Here is a small fact. You are going to die.
Reaction to the aforementioned fact. Does this worry you? I urge you, don’t be afraid. I’m nothing if not fair.
Of course, an introduction. A beginning. Where are my manners? I could introduce myself properly, but it’s not really necessary. You will know me well enough and soon enough, depending on a diverse range of variables. It suffices to say that at some point in time, I will be standing over you, as genially as possible. Your soul will be in my arms. A colour will be perched on my shoulders. I will carry you gently away.
These are the opening words to The Book Thief. I am going to die. The passage makes death seem almost kind; bearable – easy. Without pain. Death has been around a lot recently. The media have screamed suicide from their front pages; killing; personal tragedy. In Amsterdam, I am seeing headlines dimly, under the shadow of the holocaust. So many lives lost. Death comes to everyone, in the end.
I’m at a conference. Or I was. It’s over now. This one has been unlike the last. Rather than feeling energised by the talks, I feel exhausted by them. So much bullying. I’m worn through. Aside from the talks, I’ve been watching out for my former line manager; taken on the appearance of a rabbit in the headlights, not daring to breathe, whenever she approached me, weighing every word before it is uttered, waiting for her to take umbrage with me. She has not. Yet. Neither have issues surrounding our research paper been tackled. I am a coward.

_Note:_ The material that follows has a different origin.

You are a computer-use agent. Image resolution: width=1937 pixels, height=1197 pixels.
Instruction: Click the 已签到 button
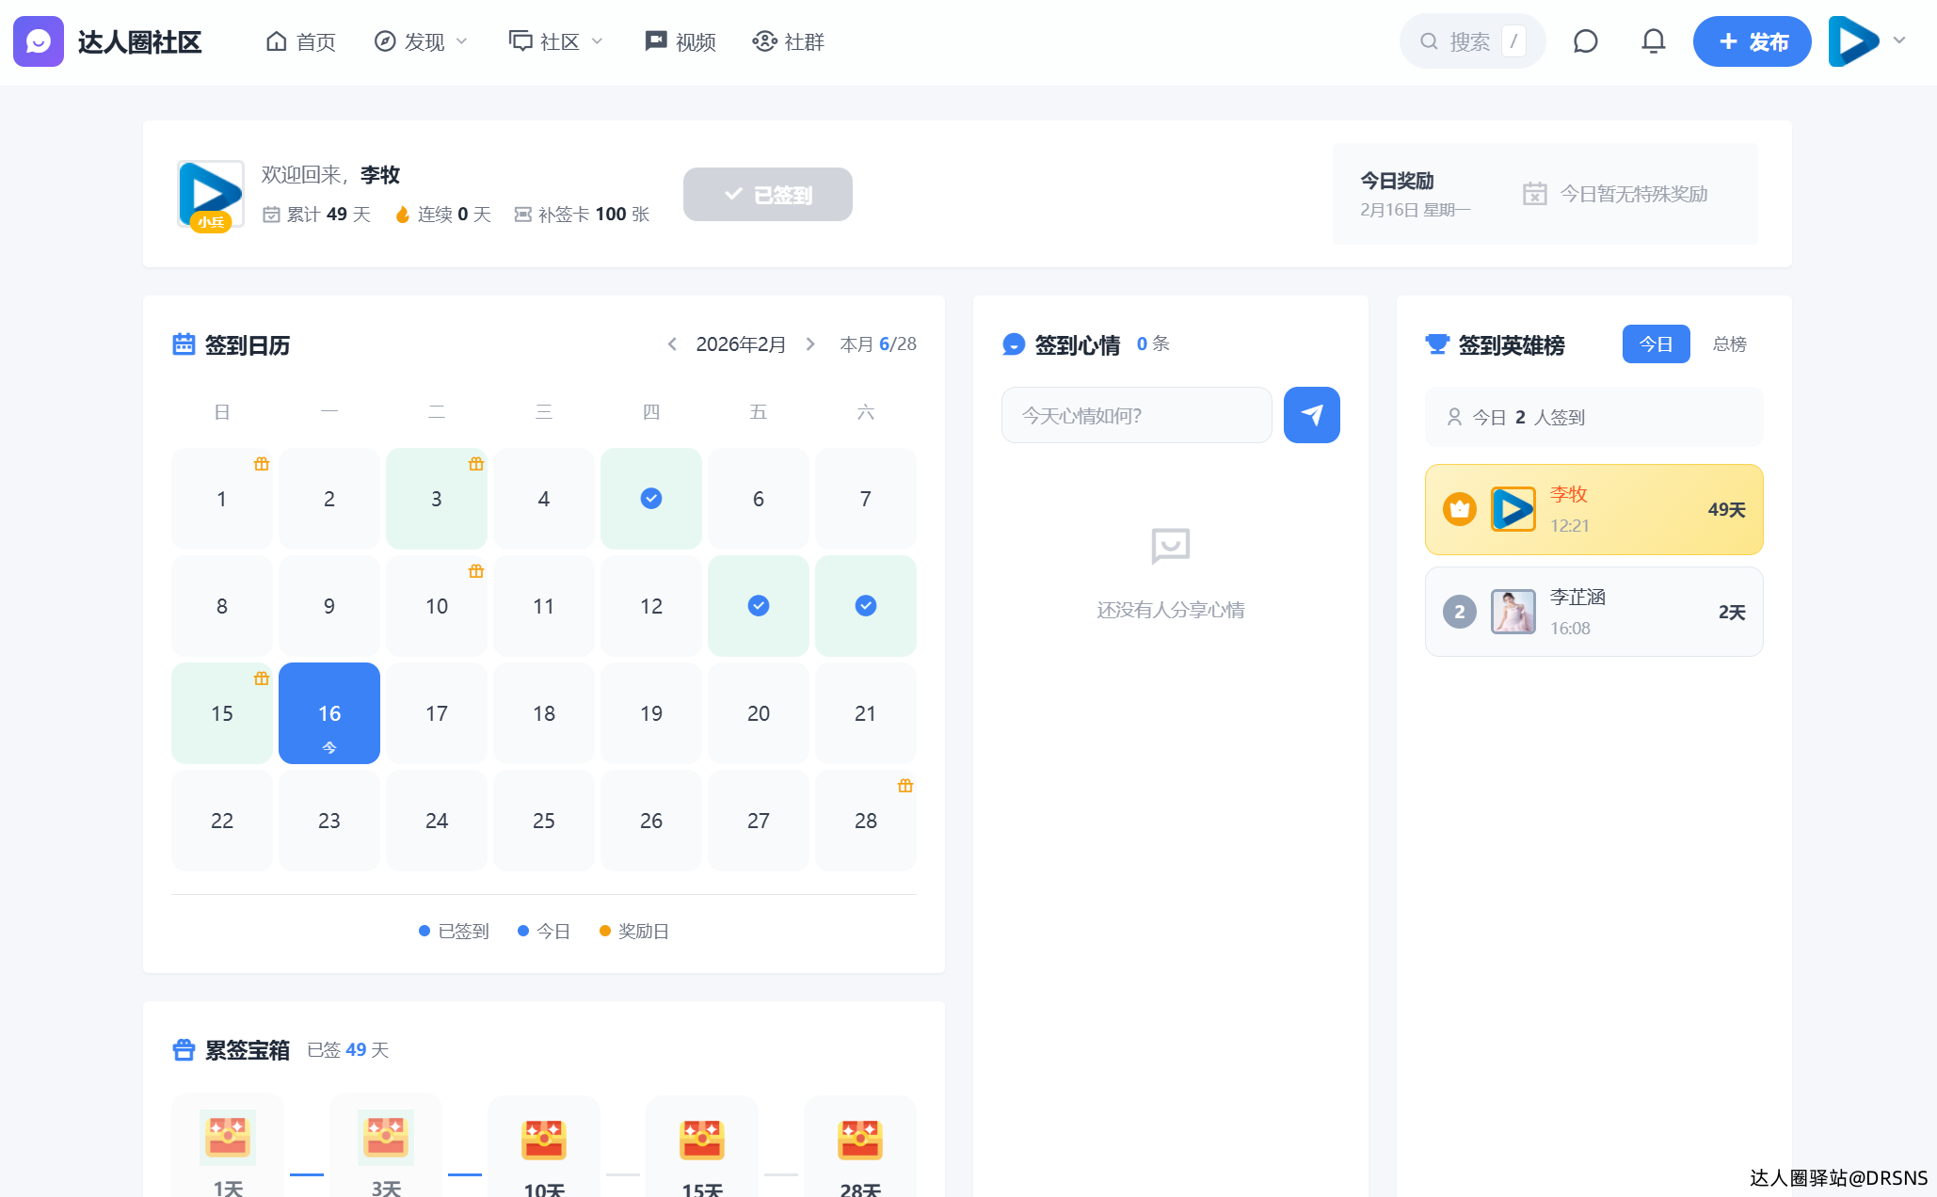click(768, 195)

And, as the talks mounted up, thoughts of death closed in. I can’t keep up. Colleagues, who are years behind me career-wise, now have good, permanent lectureships, before gaining their PhDs – my second fixed term contract will soon expire. I can’t run after them anymore . I can ask good questions about social exclusion, for sure – sustain discussions where symposia are falling apart; talk the talk. But I can’t walk it. There have been some talks that I could barely stand to hear; the echoes of my past too prominent. Why the hell am I bothering? And, if I can’t work, why am I living? I don’t want to live, if I can’t work. What’s the point? I’ve had enough. I don’t have to take anymore.
I’ve been desperately stuffing these thoughts down, telling myself not to be so self-pitying, to concentrate on what’s happening around me. These thoughts are frightening. But they are just thoughts: ride them out. These days, they come unbidden, more and more, whenever something upsets me.
Another difference. Where once, I would have leant on God, amidst the unfamiliar, my Bible lies unopened on my bedside table; my holding cross, untouched. I have found no time for Quiet; sent arrow prayers at most. Please God, help me think of something to say. Please God help me to be sociable.
But now the conference is over. And there are gentle walks and church visits planned for tomorrow. And, though I have had no time for Him, God has been there for me, through the prayers of others, and in the quiet help and patient listening of friends. I just need to keep on living, an hour at a time.